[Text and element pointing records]
________________________________________

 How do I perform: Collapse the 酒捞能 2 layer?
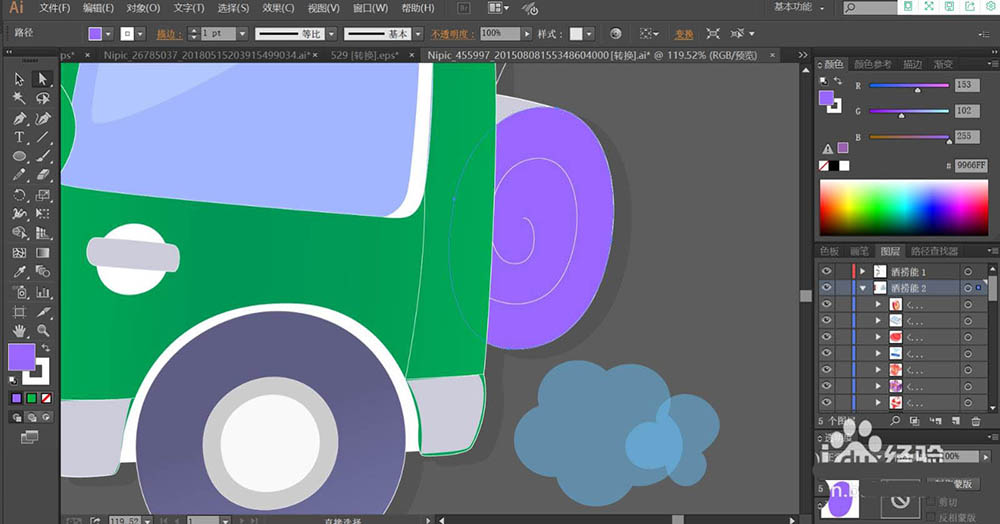[863, 288]
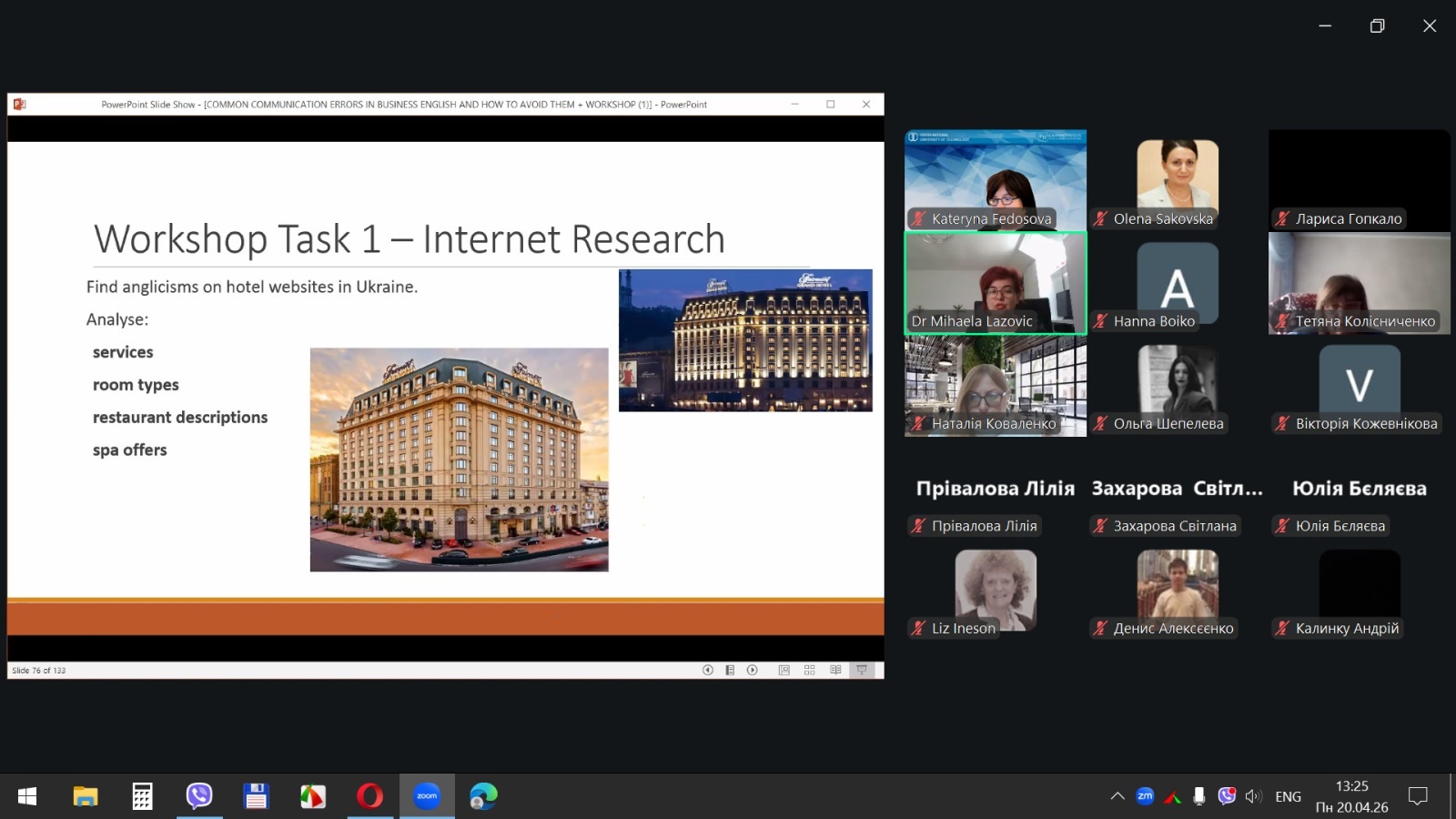Open the Opera browser in the taskbar
This screenshot has width=1456, height=819.
[x=369, y=796]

________________________________________

- **EXERCISE DETAILS**
How many lines of the data above contain the word "perform"? Reply with the number alone.

- **RESULT OF THIS EXERCISE**
1